The CDC reported that while 99% of vapes contain nicotine, “some vape product labels do not disclose that they contain nicotine, and some vape liquids marketed as containing 0% nicotine have been found to contain nicotine,” making it hard for teens to steer themselves away from addiction. It doesn’t help that JUUL pods have 20 times as much nicotine as 1 combustible cigarette, and for teens, the effects of this nicotine are devastating. Up until age 25, your brain develops in crucial ways, using nicotine products harms brain development and targets its attention, learning, mood, and impulse control centers, making the teen brain, already flooded with hormones, unpredictable. Nicotine usage in young brains also causes neuron synapses to be built at a faster rate and makes it easier for kids and teens to become addicted to other types of drugs in the future.
“The most common reason youth give for continuing to use e-cigarettes is ‘I am feeling anxious, stressed, or depressed,’ reports the CDC, and although there are limited mental health studies on the effects of vaping, numerous studies have shown that after quitting, smokers of traditional tobacco products experienced lower levels of depression, stress, anxiety levels. Teens turn to drug usage to cure their mental health problems, but what they don’t know is that vaping could make things worse. Not to mention, the withdrawal symptoms linked to continued often include anxiety and depression themselves.
“The number of times I’ve been in the bathroom and like girls have just been like ‘hey, do you have nic [nicotine]?’” says one WOHS student, “do you understand how easily accessible nicotine is in our bathrooms? That’s insane to me.”
“This morning, there was this girl, and she dropped a vape in the toilet, and they were literally thinking about getting it out. And that’s so disgusting. Imagine being that addicted to vaping,” another student exclaimed.
Starting vaping education early may help to prevent teens from becoming hooked on vaping in the first place, but it’s not that simple. WOHS schools across the nation face a sad reality of youth-oriented marketing tactics, “we are up against multimillion-dollar marketing campaigns that are directed at teenagers through the strategic naming of these products, the design (easily concealable) of the product, and the flavors they use,” explains Del Guercio.
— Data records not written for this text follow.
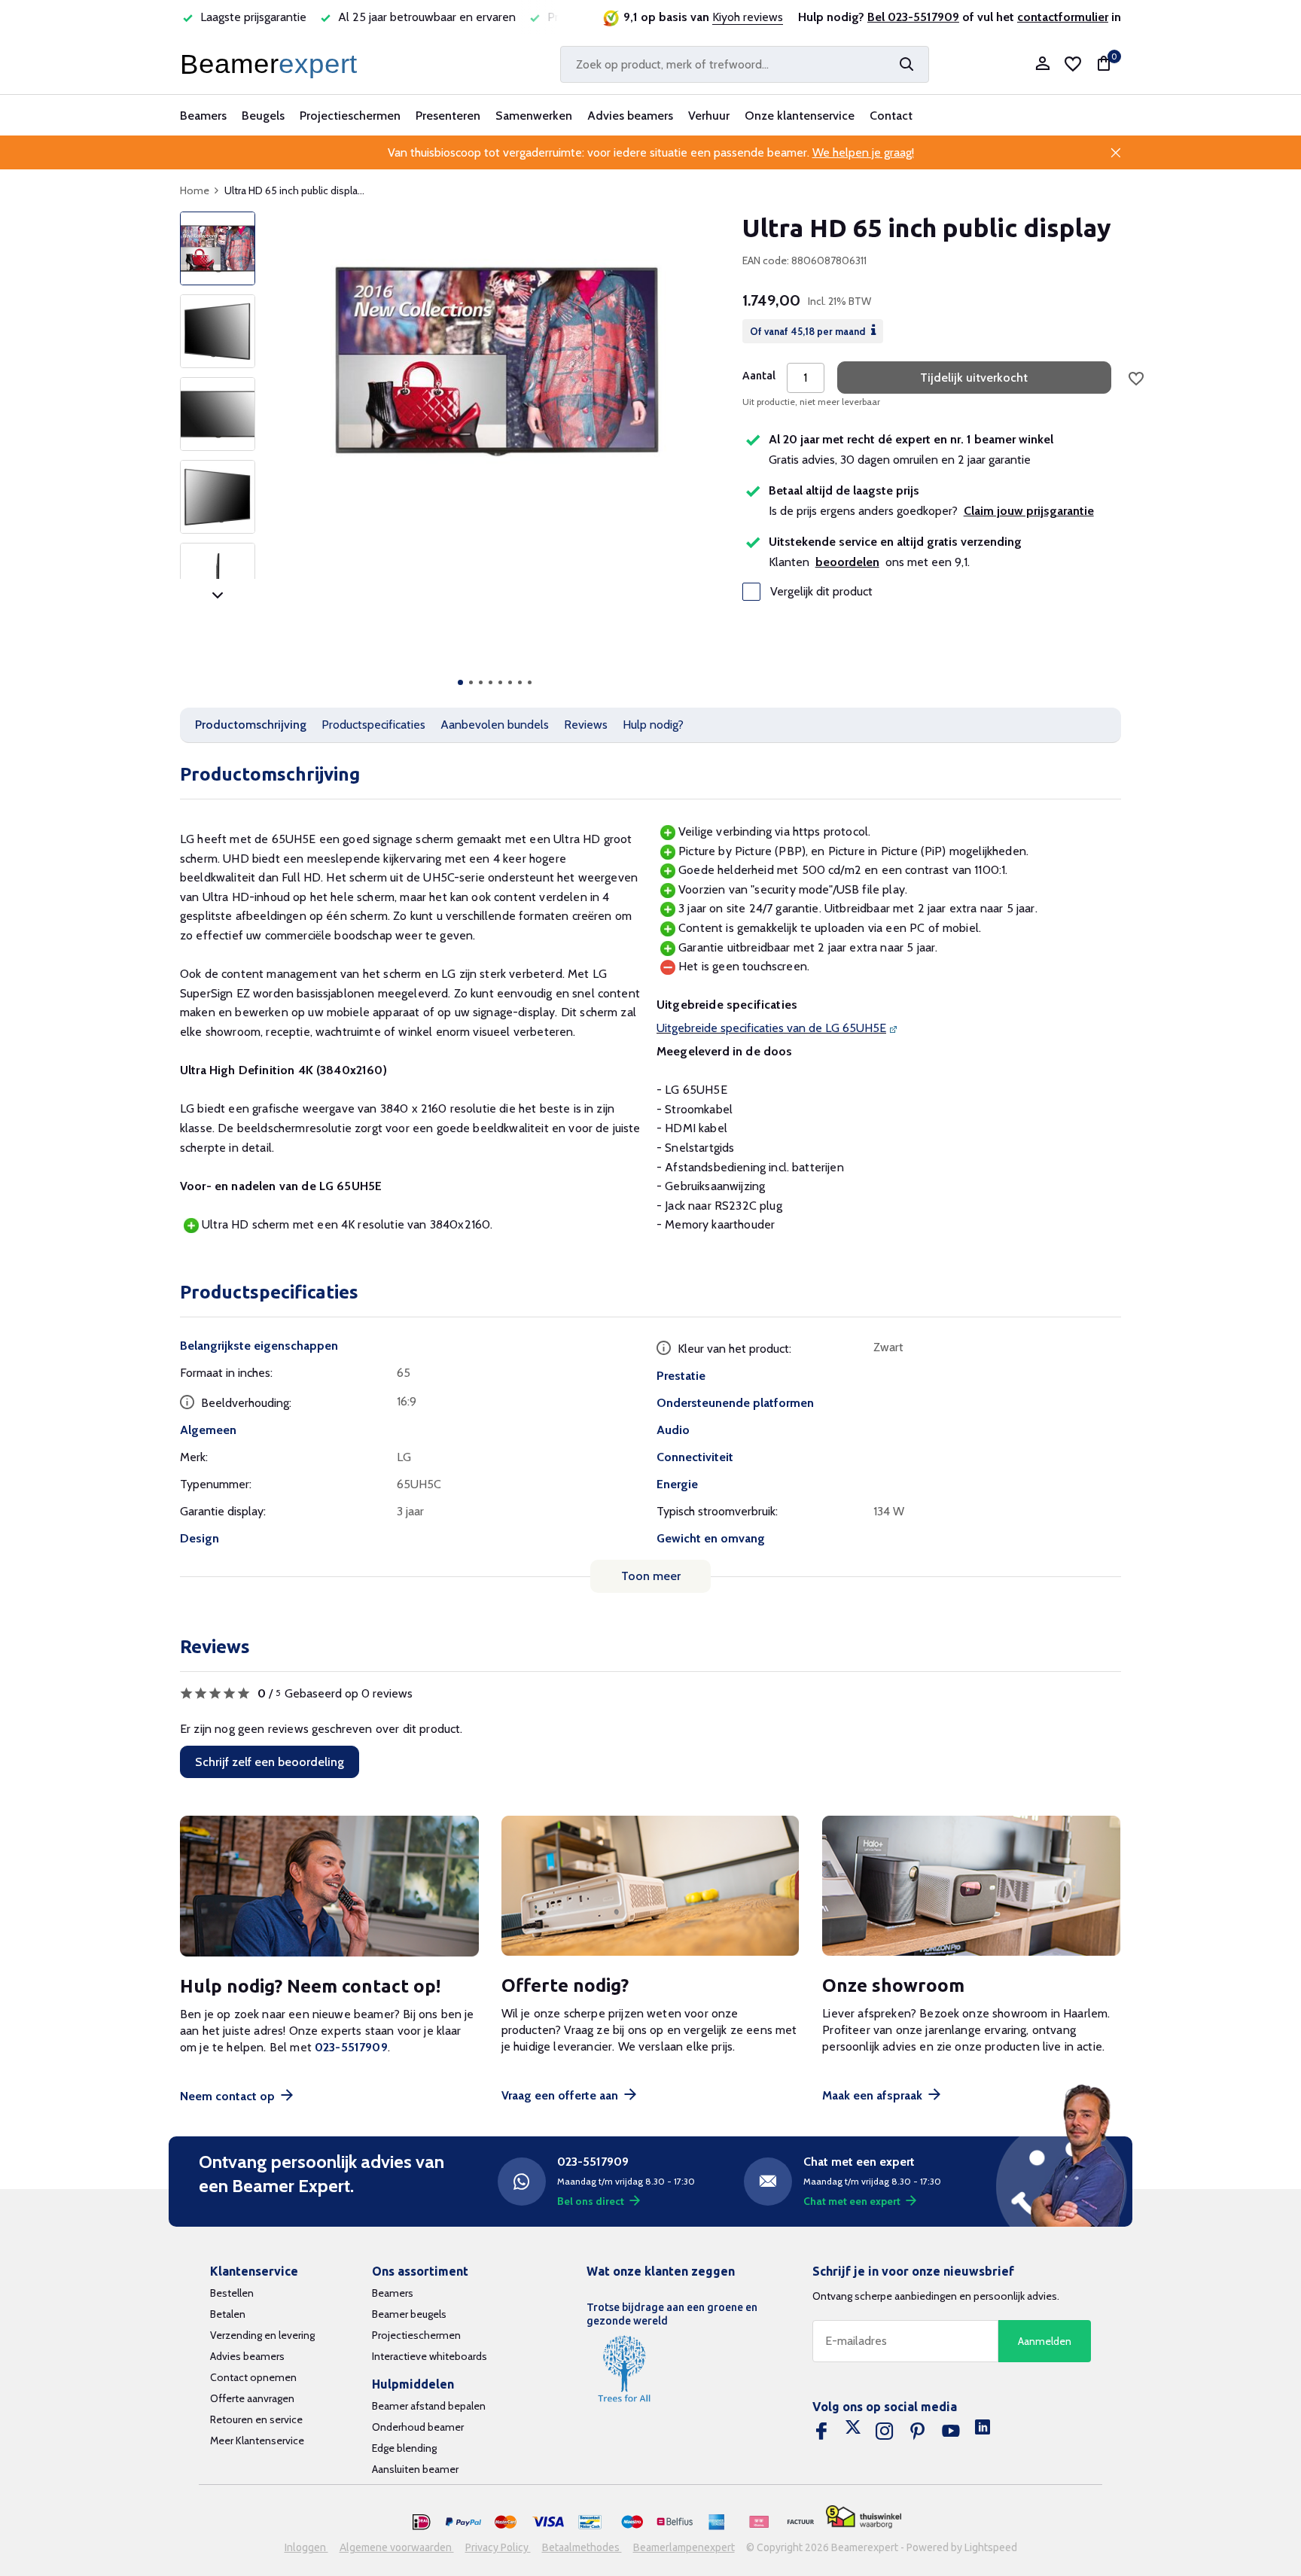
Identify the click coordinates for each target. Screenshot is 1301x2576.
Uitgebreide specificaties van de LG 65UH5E (771, 1028)
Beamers (203, 115)
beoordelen (847, 562)
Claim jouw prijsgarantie (1029, 511)
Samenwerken (533, 115)
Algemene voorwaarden (397, 2547)
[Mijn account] (1042, 64)
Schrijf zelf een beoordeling (269, 1762)
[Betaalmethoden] (421, 2522)
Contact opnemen (253, 2377)
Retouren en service (256, 2419)
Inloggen (306, 2547)
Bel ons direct (590, 2201)
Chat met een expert (851, 2201)
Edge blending (404, 2448)
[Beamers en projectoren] (272, 64)
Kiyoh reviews (747, 17)
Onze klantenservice (800, 115)
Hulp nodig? (653, 724)
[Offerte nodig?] (650, 1886)
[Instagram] (885, 2431)
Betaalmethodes (582, 2547)
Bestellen (232, 2293)
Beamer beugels (409, 2314)
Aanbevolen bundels (494, 724)
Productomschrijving (250, 724)
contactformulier (1062, 17)
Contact (891, 115)
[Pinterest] (918, 2431)
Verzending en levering (262, 2335)
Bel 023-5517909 (913, 17)
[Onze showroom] (971, 1886)
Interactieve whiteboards (429, 2356)
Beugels (263, 115)
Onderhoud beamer (418, 2427)
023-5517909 (351, 2047)
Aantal (758, 376)
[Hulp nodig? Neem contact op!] (329, 1886)
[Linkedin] (982, 2431)
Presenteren (448, 115)
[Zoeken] (906, 64)
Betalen (227, 2314)
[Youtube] (951, 2431)
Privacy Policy (498, 2547)
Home (194, 190)
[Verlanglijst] (1073, 64)
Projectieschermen (350, 115)
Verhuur (709, 115)
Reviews (586, 724)
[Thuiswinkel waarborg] (863, 2517)
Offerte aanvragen (252, 2398)
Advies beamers (630, 115)
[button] (460, 682)
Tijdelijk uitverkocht (974, 377)
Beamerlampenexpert (684, 2547)
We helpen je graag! (863, 152)
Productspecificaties (373, 724)
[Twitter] (853, 2431)
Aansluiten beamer (415, 2469)
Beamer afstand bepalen (429, 2406)
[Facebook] (821, 2431)
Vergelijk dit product (821, 592)
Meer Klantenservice (257, 2440)
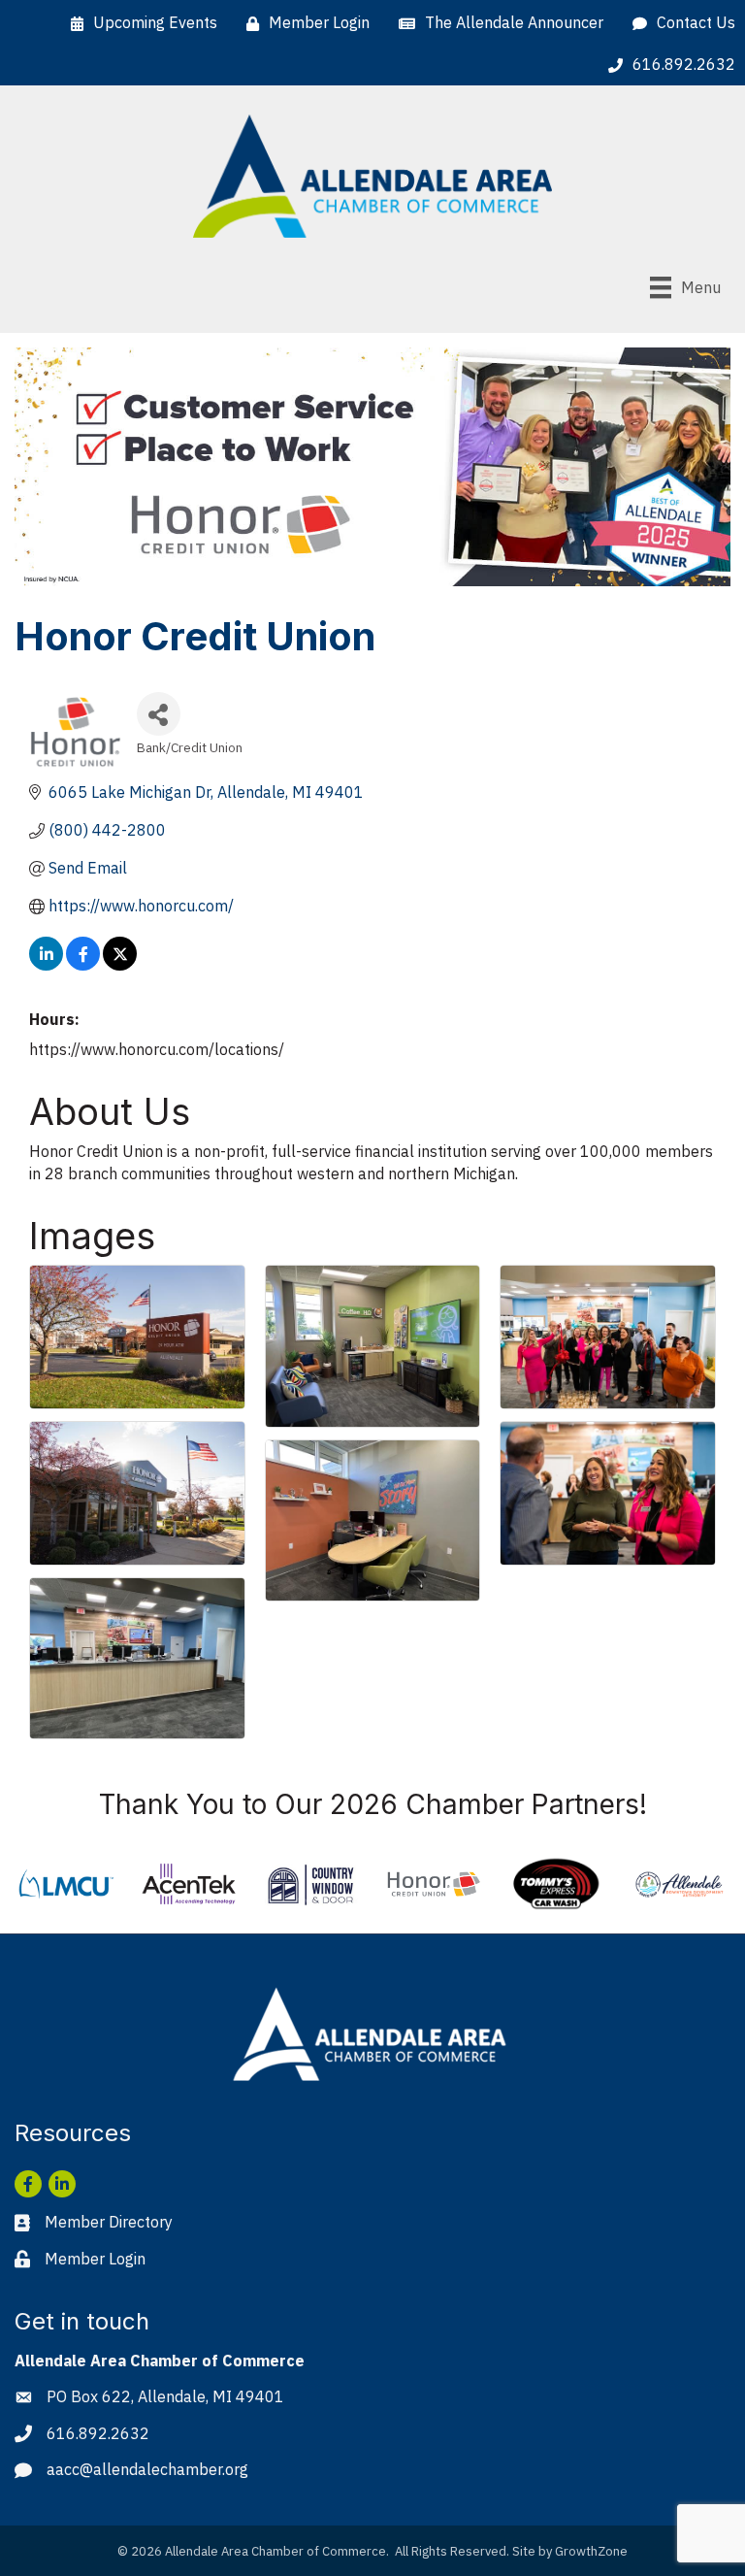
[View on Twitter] (120, 964)
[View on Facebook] (83, 964)
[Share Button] (158, 714)
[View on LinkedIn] (46, 964)
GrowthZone (591, 2551)
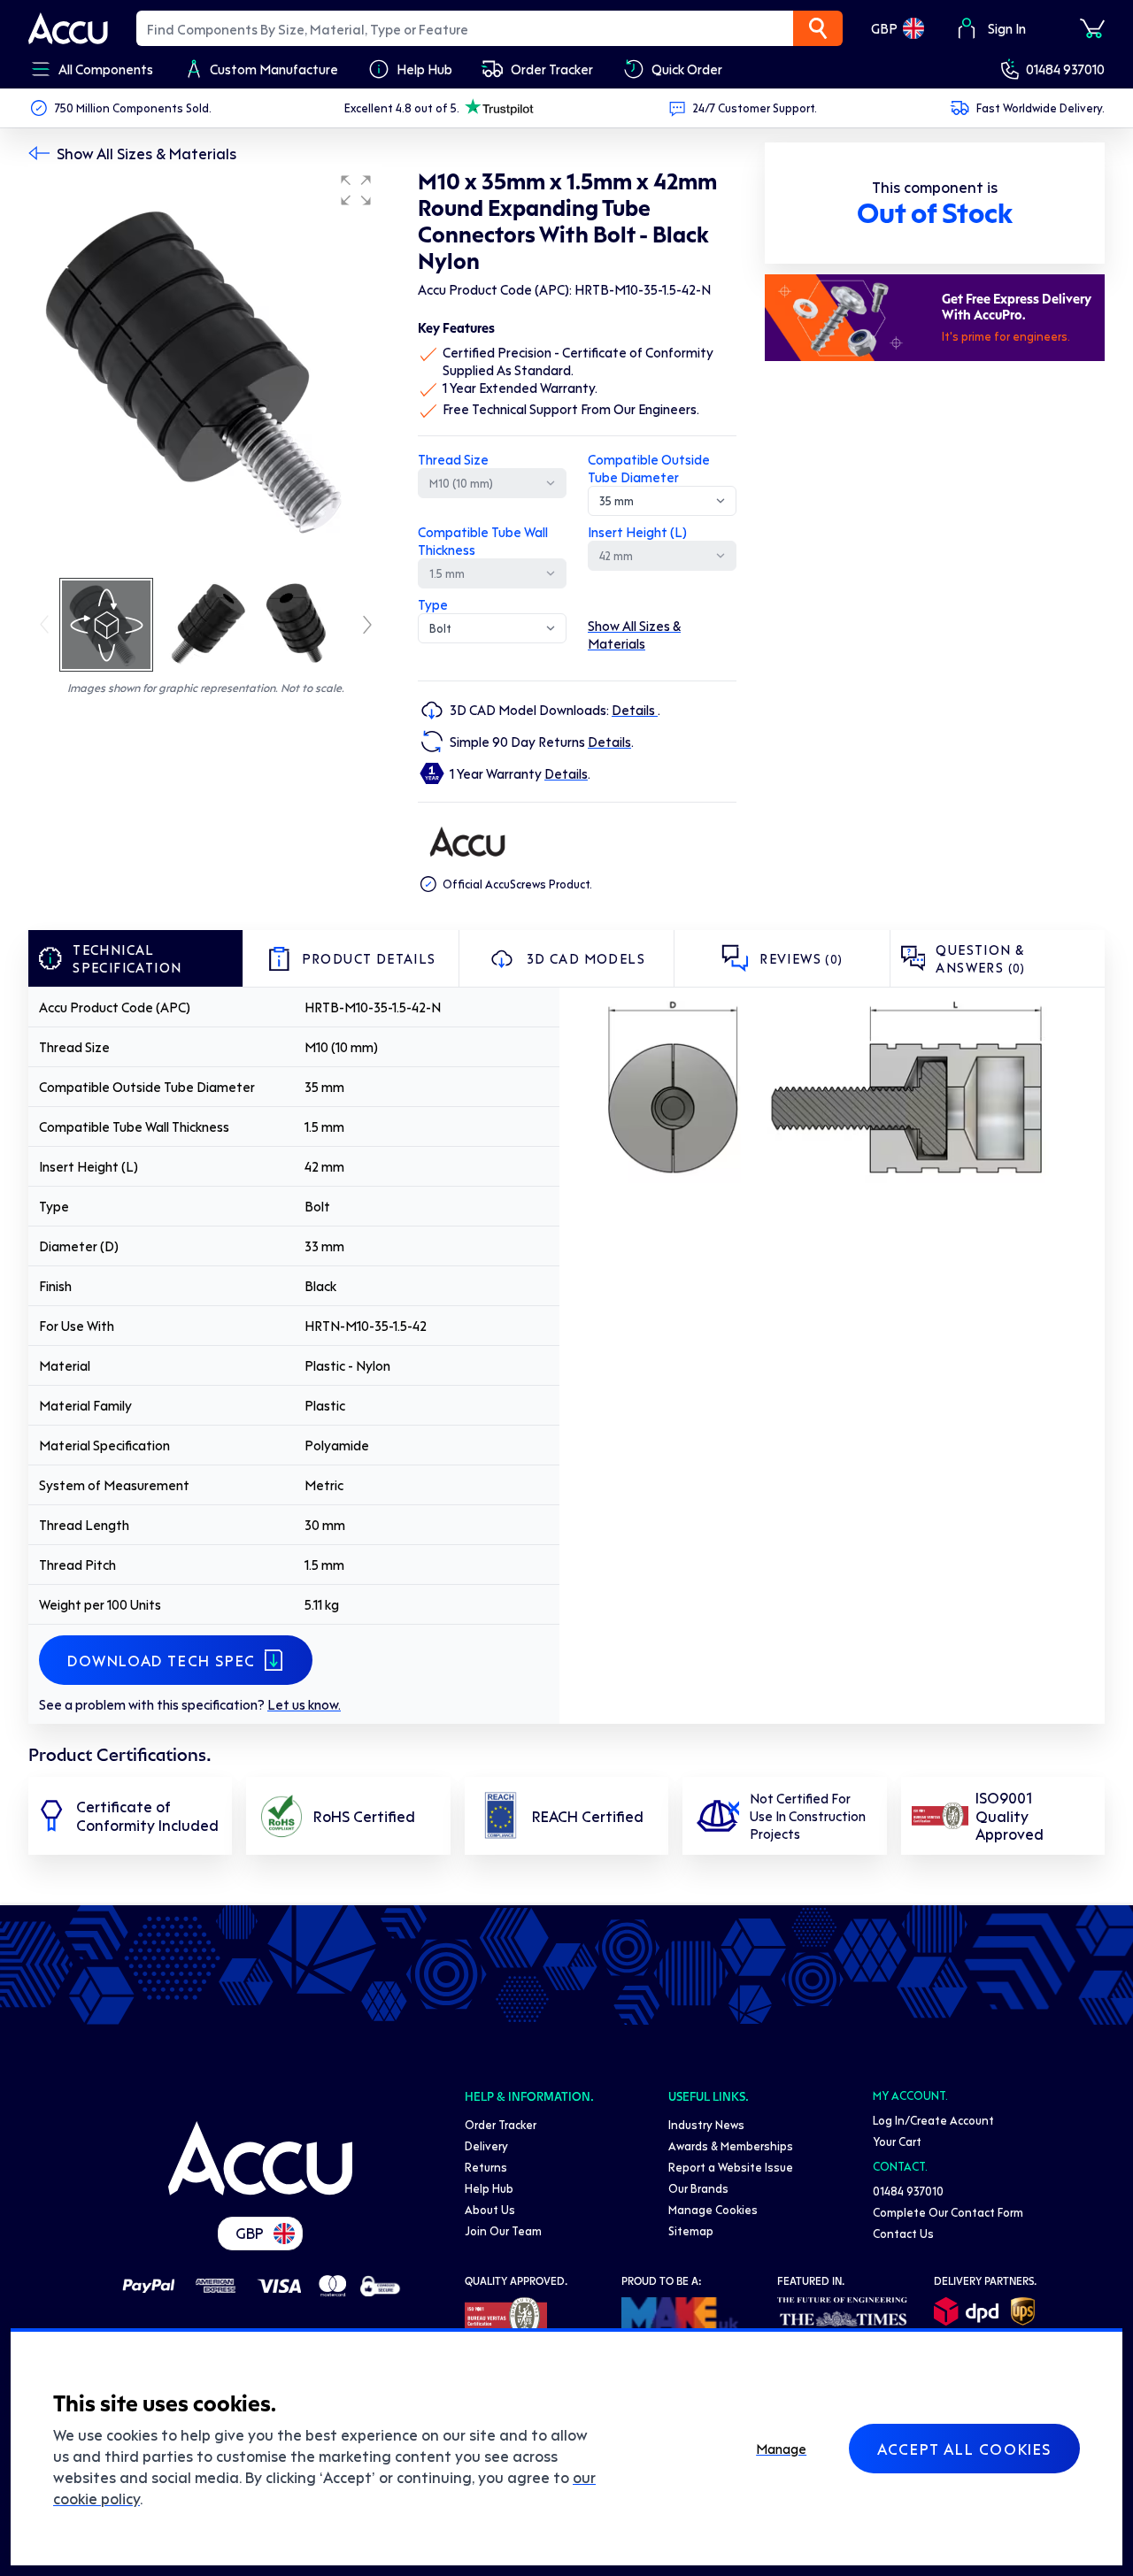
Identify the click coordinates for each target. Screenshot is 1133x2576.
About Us (490, 2209)
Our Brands (698, 2188)
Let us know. (304, 1704)
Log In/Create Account (933, 2119)
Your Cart (897, 2141)
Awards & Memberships (730, 2145)
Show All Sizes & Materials (146, 153)
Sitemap (690, 2230)
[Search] (818, 28)
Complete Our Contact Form (948, 2211)
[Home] (260, 2158)
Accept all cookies (964, 2448)
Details (635, 710)
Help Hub (489, 2188)
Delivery (486, 2145)
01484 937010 (1065, 69)
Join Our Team (503, 2230)
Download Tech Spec (161, 1660)
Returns (486, 2166)
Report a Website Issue (730, 2166)
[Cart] (1092, 28)
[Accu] (68, 28)
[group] (205, 370)
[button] (355, 190)
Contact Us (903, 2233)
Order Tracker (500, 2124)
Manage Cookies (713, 2209)
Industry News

“No measures taken by the school will ever be able to stop the vaping epidemic,” a WOHS student says with unwavering certainty. “Kids are addicted, and it’s a very big situation.”
Still, Del Guercio has hope for the future. But admits that in order “to contend with these companies, our state and federal representatives need to implement more stringent laws and regulations to protect kids.”
Even then, the underlying issues of teen anxiety and depression make this more than just a vaping epidemic. Can Gen-Z still be the generation to end teen addiction?
Correction 3/6/24: An earlier version of this article incorrectly indicated that vaping is not taught extensively in the 11th-grade health grade curriculum, and failed to recognize the efforts by teachers at WOHS and at the middle school level to combat and deter vaping and educate students on its dangers.